Валерий Кормилицын - Разомкнутый круг
А чего мне это стоило?.. Да ну их всех к черту, право! Жизнь и так коротка… Давайте веселиться, господа.
– Полностью с вами согласен, – поддержал генерала Оболенский. – А не посетить ли нам «раки…»
– Поняли, поняли вас, сударь, – остановил напрашивающуюся рифму Нарышкин. – Вспомним молодость, господа, и навестим «Трактир у Мойши».
При слове «молодость» Давыдов то ли с насмешкой, то ли с завистью глянул на конногвардейцев и со вздохом покрутил усы.
Однако одноименного трактира более не существовало.
По тогдашнему российскому закону, который Аракчеев не только всецело поддерживал, но и заставлял генерал-губернатора рьяно его исполнять, жиды не имели права проживать в столицах, и кому-то вовремя не подмазавший руку Мойша был с треском выдворен из Петербурга.
Об этом узнали от одноглазого гренадера, у которого благополучно и провели вечер.
«Видимо, в честь себя заведение назвал, – догадался Давыдов. – Ишь дьявол! А вот коли мне пришлось бы трактир назвать, что бы я придумал?» – наморщил он лоб и поднял глаза к потолку.
Взглянувший на него Рубанов благоговейно подумал, что поэт обнаружил в клубах поднимавшегося вверх дыма свою музу и сейчас сочиняет стихи.

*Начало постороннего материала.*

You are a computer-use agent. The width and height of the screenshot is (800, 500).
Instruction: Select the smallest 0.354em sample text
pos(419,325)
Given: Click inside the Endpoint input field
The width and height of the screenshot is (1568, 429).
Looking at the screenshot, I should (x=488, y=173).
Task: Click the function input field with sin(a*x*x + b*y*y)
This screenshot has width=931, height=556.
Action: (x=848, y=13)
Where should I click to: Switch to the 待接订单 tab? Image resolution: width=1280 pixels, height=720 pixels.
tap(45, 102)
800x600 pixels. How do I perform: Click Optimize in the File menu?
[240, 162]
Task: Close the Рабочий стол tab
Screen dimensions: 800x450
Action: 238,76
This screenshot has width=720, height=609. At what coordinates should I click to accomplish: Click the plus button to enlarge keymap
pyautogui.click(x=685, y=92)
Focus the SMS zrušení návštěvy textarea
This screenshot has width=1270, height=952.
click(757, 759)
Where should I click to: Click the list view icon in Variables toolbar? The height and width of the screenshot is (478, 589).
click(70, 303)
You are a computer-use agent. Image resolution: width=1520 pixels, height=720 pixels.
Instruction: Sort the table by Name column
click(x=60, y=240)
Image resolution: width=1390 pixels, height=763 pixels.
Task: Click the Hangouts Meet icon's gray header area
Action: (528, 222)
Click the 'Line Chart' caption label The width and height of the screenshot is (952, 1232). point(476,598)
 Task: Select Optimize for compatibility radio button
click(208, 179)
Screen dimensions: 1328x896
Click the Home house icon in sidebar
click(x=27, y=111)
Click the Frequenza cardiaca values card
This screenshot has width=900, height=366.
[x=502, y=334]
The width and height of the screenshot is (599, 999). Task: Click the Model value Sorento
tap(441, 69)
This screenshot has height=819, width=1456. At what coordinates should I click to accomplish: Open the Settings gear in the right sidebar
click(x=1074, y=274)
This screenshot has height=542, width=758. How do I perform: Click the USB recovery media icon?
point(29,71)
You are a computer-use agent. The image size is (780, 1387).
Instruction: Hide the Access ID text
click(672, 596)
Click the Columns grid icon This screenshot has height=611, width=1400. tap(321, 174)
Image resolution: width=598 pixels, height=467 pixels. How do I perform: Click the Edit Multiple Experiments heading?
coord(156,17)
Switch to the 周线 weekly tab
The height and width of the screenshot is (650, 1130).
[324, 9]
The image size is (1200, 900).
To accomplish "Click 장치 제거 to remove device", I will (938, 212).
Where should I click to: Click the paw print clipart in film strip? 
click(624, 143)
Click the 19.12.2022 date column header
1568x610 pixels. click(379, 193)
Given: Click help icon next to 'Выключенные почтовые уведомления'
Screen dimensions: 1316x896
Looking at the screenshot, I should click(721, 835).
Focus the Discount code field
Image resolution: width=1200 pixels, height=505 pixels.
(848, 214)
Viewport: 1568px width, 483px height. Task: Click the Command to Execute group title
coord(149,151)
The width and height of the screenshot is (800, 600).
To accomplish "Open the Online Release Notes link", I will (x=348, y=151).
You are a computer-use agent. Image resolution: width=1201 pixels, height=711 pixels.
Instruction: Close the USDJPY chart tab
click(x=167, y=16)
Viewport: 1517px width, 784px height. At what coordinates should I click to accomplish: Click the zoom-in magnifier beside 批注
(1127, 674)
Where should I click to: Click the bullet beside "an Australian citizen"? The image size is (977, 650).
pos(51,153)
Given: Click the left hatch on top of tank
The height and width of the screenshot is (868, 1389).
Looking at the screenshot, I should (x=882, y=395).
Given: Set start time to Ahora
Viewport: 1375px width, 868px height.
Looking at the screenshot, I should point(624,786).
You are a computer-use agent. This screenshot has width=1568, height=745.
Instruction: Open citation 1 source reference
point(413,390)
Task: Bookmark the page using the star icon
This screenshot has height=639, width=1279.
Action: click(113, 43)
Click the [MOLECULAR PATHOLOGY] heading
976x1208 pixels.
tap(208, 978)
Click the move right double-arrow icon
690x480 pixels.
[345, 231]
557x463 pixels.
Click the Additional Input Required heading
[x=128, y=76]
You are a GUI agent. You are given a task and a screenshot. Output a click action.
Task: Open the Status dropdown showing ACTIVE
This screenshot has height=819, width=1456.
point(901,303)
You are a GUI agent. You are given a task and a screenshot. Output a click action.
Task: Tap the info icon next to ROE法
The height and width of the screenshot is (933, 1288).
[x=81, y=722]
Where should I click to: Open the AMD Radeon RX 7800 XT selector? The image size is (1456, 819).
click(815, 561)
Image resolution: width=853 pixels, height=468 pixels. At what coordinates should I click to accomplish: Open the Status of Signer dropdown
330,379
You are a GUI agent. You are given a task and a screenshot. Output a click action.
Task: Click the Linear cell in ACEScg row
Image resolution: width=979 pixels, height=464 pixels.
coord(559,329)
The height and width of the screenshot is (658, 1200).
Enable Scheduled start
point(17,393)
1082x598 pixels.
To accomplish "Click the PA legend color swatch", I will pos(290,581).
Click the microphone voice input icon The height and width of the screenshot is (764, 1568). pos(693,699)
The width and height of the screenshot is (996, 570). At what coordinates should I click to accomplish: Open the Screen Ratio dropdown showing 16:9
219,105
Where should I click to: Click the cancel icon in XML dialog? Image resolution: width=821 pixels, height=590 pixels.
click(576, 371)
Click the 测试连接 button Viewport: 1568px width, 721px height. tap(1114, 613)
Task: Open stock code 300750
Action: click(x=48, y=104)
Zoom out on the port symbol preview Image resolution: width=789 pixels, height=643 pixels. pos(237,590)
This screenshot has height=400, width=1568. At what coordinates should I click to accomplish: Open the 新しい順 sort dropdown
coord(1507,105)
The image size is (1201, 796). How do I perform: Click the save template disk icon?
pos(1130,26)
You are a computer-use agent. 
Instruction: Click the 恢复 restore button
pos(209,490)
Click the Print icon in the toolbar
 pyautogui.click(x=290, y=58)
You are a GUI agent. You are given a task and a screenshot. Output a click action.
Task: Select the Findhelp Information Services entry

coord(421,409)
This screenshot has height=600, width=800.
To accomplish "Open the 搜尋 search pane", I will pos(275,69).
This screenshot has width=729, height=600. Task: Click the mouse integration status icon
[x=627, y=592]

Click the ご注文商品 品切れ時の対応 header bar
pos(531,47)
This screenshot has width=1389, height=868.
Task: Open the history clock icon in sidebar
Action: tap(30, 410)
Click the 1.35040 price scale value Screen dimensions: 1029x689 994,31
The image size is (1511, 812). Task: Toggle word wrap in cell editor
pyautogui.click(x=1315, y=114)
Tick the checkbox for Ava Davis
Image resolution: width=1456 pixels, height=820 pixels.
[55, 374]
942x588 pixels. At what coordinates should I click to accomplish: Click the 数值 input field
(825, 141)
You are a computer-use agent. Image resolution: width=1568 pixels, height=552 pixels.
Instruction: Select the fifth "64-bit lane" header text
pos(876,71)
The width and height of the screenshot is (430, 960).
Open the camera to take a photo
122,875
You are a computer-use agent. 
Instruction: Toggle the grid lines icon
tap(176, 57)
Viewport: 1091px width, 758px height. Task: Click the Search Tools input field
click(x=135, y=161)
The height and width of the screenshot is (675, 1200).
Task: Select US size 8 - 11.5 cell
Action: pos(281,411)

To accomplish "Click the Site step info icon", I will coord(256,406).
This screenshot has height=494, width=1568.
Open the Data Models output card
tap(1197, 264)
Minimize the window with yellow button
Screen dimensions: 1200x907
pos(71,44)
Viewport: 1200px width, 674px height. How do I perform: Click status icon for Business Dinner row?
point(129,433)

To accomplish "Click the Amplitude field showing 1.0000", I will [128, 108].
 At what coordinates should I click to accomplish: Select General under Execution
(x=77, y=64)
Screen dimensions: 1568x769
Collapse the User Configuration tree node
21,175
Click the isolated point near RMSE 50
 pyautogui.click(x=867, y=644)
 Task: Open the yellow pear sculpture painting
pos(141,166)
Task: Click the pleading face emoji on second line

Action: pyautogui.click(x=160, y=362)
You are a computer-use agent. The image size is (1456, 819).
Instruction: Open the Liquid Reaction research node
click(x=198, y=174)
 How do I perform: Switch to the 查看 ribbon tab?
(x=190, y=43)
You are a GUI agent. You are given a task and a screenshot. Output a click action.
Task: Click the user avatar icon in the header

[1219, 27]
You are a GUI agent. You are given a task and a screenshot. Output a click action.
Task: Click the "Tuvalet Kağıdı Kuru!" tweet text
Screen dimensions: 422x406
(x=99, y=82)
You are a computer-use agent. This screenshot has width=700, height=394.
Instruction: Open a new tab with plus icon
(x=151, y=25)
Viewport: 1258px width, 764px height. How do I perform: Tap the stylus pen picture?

«Ушлый партизан, – между тем размышлял Давыдов. – Слишком вызывающе звучит… Генеральская выпивка! Нет, нет. Будто нижние чины не пьют.
Не такое это простое дело – назвать ресторацию. Разумеется, лучше всего подходит "Храбрый Давыдов", однако, сразу подумают, что хвастаю».
Остановившись на мысли, что трактир следует назвать «У Дениса», он прислушался к разговору за столом.
Что делается в нашей России, господа! – возмущался Нарышкин, вспоминая злосчастную участь Мойши.
– Вполне правильные вещи! – не соглашались с ним друзья.
– Может, этого жида сделать министром?.. – ржал князь. – Представьте только, господа, Мойша – министр, и мы должны ему кланяться… Это же парадокс, нонсенс и чушь собачья!..
Когда такое случится – погибла Россия! Да этого и не может быть!..
Затем как старший по чину Денис Давыдов взял инициативу в свои генеральские руки.
– Едем, господа, в театр – к балеринам.
– Мне нельзя, я женатый, – стал отказываться Нарышкин.
– А коли женаты, так даже обязаны поехать туда. Первые поэты России слагают вирши в честь стройных ножек танцовщиц. Хоть с поэтами пообщаетесь…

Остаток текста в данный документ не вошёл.